— И без меня выпустят. Повторяю, есть более важное дело. Я уже договорилась с председателем колхоза. Если хочешь, могу объяснить…
Я коротко объяснила.
— Как хочешь, Гусева, влетит тебе от Юрки Савельева. А мы будем помогать по ремонту тракторов.
— Вот молодцы! Пока, ребята!
Трепки мне от Савельева, конечно, не миновать, но это будет в Москве и не раньше как через неделю.
Завклубом, прочтя записку Щибри, выдала нам магнитофон без излишней проволочки.
Все дни моего пребывания в Рождественском мы с Шурой работали до полного изнеможения. Она пела перед магнитофоном свои любимые песни. Я подбирала монологи и диалоги, иногда в полтона подавала ей реплики. О, какая это была Аксинья в «Тихом Доне»! А какой комиссар в «Оптимистической трагедии»! Мы выбрали из этой трагедии самые потрясающие места.

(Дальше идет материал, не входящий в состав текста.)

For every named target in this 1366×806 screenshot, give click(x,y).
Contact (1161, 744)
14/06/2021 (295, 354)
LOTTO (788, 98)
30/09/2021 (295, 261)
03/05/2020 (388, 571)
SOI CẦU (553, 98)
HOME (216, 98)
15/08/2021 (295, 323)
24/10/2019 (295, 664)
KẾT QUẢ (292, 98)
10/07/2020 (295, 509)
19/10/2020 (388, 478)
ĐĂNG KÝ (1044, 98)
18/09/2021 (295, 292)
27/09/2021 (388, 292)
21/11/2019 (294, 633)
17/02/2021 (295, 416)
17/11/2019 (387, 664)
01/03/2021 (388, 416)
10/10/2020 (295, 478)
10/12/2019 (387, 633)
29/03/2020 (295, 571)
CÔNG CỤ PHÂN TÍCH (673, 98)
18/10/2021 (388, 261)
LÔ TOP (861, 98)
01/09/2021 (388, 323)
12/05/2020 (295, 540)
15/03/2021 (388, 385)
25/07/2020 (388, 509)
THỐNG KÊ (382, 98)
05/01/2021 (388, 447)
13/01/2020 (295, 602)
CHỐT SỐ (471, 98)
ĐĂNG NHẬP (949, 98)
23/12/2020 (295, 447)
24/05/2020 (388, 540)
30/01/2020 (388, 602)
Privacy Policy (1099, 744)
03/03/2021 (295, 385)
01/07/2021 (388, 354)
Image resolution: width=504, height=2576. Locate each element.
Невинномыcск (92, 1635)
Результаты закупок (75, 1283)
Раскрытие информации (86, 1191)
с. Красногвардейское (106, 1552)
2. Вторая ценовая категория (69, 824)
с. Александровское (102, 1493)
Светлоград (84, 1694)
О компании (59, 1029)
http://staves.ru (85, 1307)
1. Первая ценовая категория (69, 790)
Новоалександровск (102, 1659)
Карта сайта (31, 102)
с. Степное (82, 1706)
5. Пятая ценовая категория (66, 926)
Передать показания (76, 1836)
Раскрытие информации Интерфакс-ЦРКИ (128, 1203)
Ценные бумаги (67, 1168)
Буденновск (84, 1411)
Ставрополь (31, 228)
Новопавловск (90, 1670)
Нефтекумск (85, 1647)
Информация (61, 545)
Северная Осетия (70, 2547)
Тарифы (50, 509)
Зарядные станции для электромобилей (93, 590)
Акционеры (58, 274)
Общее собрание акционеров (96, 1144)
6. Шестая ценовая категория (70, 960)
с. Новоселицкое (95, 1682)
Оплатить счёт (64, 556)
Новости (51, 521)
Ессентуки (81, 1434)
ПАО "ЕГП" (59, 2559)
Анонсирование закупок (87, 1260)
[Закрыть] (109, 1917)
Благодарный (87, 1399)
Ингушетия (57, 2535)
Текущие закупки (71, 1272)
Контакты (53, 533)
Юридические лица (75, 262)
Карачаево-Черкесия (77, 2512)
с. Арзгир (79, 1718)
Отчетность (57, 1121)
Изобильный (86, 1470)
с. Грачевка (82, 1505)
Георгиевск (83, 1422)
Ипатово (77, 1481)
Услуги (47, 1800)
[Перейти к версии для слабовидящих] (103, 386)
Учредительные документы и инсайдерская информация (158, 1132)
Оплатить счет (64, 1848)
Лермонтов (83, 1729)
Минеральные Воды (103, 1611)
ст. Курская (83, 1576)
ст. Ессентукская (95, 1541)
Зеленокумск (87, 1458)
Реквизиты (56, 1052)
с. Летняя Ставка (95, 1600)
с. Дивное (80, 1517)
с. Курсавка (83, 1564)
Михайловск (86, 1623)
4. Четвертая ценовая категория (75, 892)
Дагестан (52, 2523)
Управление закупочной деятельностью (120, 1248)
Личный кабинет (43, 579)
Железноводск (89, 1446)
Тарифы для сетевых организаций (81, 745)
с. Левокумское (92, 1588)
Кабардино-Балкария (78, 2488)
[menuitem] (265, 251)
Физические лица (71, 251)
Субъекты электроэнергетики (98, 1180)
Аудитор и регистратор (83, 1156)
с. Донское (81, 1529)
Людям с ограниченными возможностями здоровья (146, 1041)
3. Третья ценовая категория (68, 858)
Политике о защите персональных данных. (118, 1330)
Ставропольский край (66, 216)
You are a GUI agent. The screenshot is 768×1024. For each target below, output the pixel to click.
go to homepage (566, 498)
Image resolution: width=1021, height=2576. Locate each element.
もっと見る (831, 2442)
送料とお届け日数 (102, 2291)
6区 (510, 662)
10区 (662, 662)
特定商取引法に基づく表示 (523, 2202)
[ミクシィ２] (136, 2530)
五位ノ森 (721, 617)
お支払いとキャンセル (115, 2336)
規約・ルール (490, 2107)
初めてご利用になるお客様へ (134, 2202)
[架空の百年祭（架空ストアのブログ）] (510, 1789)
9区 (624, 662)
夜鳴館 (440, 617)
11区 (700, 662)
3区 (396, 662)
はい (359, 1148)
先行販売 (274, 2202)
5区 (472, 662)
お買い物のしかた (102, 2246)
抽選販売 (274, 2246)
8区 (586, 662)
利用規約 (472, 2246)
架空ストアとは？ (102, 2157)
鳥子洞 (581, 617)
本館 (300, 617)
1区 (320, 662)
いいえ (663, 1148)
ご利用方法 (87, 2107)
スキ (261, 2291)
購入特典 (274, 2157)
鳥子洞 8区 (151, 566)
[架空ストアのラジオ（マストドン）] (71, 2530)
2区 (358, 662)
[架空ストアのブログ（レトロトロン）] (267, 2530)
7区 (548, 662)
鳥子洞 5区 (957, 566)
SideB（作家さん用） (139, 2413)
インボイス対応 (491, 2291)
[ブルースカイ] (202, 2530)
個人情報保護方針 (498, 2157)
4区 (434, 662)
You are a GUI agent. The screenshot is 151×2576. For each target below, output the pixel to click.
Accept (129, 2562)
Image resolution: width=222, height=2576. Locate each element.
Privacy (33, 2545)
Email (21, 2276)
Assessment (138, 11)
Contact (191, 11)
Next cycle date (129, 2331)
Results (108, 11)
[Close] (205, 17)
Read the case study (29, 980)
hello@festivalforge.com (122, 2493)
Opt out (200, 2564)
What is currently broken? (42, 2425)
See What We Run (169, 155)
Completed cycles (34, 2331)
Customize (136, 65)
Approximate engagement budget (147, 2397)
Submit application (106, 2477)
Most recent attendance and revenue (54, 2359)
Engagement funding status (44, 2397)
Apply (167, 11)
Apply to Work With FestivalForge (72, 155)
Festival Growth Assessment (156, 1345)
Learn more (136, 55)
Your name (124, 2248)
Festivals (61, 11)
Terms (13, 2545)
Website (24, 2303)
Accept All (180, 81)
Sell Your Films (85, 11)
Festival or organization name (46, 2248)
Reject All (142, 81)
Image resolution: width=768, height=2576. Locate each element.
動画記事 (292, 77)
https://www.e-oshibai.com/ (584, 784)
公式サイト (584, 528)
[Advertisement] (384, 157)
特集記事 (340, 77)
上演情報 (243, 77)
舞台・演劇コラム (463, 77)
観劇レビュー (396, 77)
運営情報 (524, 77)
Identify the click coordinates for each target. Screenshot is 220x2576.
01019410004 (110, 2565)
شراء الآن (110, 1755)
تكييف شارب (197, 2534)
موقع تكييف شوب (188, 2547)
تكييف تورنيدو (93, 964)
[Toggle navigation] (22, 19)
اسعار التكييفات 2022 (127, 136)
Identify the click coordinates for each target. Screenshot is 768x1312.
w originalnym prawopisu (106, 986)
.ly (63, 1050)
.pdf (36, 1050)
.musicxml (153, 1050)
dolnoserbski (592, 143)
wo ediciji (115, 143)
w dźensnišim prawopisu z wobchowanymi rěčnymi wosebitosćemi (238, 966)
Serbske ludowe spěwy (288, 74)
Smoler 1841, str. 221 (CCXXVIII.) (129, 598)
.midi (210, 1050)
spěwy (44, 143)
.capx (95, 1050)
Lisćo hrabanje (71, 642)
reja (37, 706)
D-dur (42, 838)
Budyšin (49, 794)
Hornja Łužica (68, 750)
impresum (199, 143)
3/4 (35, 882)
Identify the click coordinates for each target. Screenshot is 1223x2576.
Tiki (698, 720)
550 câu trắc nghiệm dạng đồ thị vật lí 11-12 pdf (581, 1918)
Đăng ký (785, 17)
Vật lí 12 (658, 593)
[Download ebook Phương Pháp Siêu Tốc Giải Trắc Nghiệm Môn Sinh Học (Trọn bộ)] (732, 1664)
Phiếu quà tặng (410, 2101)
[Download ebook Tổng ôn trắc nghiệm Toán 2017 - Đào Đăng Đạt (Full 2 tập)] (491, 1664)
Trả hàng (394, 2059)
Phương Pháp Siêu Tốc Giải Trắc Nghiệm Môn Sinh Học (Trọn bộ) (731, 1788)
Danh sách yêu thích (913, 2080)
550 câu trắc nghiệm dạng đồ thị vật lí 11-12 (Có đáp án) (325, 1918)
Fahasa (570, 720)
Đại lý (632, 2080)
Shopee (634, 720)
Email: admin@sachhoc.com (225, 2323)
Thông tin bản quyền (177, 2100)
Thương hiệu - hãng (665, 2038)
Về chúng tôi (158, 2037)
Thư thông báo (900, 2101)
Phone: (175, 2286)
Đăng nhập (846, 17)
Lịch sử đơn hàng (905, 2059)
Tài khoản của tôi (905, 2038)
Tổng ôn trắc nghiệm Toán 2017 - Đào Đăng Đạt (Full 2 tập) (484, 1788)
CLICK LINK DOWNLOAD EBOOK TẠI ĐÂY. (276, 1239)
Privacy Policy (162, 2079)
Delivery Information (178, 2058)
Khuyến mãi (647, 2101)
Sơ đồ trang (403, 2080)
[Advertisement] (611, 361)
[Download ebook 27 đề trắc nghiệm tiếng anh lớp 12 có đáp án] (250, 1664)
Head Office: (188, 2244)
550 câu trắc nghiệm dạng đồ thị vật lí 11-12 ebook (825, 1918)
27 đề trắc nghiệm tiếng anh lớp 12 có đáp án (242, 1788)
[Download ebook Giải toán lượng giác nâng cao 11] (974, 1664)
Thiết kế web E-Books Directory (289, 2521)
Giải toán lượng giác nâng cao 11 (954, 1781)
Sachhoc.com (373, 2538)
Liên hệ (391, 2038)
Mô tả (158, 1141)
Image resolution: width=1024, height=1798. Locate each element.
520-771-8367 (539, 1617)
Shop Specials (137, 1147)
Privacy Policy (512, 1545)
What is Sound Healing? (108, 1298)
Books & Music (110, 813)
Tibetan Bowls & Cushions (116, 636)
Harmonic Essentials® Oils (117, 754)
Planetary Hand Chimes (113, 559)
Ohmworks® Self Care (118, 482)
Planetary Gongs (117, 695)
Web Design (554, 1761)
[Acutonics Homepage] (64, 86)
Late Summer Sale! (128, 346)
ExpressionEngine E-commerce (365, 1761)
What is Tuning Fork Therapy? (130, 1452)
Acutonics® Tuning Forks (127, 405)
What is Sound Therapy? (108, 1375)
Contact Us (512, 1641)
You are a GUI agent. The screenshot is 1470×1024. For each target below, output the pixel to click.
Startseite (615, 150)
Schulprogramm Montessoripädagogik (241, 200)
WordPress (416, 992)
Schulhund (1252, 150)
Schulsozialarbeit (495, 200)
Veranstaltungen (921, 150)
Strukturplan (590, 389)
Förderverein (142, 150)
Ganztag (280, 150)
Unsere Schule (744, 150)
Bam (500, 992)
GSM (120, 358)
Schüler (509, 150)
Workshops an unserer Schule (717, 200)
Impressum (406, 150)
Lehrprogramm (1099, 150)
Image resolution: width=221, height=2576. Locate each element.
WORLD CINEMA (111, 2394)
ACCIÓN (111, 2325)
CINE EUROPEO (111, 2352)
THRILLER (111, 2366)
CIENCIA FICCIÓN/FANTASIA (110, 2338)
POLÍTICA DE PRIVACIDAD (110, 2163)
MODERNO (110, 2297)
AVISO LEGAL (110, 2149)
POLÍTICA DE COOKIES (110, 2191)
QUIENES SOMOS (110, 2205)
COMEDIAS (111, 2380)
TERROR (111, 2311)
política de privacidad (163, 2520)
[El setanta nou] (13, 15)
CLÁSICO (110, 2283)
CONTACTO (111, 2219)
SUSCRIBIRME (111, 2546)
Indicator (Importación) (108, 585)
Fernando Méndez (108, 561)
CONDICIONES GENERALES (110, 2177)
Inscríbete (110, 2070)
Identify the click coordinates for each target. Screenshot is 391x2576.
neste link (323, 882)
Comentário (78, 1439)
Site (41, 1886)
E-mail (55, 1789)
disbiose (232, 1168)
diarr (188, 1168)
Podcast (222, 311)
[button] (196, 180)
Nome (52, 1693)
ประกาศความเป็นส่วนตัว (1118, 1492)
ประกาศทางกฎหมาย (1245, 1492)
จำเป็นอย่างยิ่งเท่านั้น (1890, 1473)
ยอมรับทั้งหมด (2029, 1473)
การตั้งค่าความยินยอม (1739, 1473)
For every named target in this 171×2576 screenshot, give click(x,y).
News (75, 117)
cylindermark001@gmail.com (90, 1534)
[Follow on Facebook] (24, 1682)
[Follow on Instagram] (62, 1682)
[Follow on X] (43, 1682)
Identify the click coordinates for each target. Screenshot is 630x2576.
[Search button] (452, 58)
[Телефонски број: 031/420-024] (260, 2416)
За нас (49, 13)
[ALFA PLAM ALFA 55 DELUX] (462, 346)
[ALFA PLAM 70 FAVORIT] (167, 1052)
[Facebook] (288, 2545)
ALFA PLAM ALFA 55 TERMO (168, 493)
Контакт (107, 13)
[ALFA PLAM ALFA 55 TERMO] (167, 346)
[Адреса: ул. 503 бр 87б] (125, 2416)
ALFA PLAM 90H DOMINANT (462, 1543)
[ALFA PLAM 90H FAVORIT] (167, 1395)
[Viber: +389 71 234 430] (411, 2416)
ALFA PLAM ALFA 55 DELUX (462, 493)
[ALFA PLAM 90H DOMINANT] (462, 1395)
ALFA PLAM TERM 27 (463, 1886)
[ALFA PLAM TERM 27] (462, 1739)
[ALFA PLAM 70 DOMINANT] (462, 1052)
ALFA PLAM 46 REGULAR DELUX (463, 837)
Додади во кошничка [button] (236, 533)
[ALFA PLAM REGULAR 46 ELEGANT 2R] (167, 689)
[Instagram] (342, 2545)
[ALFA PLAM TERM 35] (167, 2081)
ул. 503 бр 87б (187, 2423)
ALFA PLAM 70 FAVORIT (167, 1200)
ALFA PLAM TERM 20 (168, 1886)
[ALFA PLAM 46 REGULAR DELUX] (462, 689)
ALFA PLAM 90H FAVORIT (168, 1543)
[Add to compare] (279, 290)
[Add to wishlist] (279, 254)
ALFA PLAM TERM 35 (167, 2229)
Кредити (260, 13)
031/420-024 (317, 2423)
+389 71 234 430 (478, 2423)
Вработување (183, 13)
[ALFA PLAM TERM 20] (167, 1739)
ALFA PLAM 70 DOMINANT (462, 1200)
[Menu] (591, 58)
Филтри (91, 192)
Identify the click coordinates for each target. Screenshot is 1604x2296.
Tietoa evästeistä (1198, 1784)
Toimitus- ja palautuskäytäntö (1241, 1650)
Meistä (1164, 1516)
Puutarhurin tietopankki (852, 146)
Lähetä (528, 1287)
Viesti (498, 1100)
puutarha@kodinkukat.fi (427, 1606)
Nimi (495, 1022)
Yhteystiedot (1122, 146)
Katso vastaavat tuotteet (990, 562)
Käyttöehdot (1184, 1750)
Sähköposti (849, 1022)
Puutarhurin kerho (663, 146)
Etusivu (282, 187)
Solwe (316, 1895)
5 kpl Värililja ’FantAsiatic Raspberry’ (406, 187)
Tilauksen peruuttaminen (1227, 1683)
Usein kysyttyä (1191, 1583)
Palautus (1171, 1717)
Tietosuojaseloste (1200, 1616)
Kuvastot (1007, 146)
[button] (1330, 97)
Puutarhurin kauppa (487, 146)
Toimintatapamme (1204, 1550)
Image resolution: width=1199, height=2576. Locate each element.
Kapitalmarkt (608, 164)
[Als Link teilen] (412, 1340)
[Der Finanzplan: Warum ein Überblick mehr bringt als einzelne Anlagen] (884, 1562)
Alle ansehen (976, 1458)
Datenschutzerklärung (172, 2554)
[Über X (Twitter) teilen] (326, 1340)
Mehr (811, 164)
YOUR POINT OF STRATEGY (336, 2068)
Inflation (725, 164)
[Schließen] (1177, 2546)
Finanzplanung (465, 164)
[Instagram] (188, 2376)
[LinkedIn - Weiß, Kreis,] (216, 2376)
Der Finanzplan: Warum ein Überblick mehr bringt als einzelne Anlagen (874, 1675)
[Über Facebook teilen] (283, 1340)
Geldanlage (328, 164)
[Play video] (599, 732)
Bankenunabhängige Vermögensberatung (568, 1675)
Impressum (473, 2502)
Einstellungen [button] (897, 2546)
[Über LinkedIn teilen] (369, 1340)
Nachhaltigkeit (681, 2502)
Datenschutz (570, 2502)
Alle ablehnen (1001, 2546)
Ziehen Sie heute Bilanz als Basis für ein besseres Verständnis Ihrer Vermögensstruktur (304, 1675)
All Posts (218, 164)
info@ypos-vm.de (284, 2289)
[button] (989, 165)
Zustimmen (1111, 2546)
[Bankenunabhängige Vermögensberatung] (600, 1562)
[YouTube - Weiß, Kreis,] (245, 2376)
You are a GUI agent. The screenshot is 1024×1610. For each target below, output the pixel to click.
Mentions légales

Я ее фотографировала. У меня аппарат «Киев», подарок папы после окончания школы. Я снимала Шуру, пригорюнившуюся за столом, с ухватом у печи, смеющуюся на крыльце, во дворе возле бревенчатой избы, рядом с соседской коровой, на берегу, на улице, в поле среди сугробов снега, в лесу, на реке у- проруби, на кладбище, на дороге, уходящей за горизонт, с курами, с собакой.
Я не просто снимала Шуру, я заставляла ее играть…
Я не знаю, кто из нас больше вымотался — я или Шура. Она-то родилась артисткой, но я-то ведь отнюдь не режиссер и не оператор, а, чтоб победить, мне надлежало быть сейчас и тем и другим.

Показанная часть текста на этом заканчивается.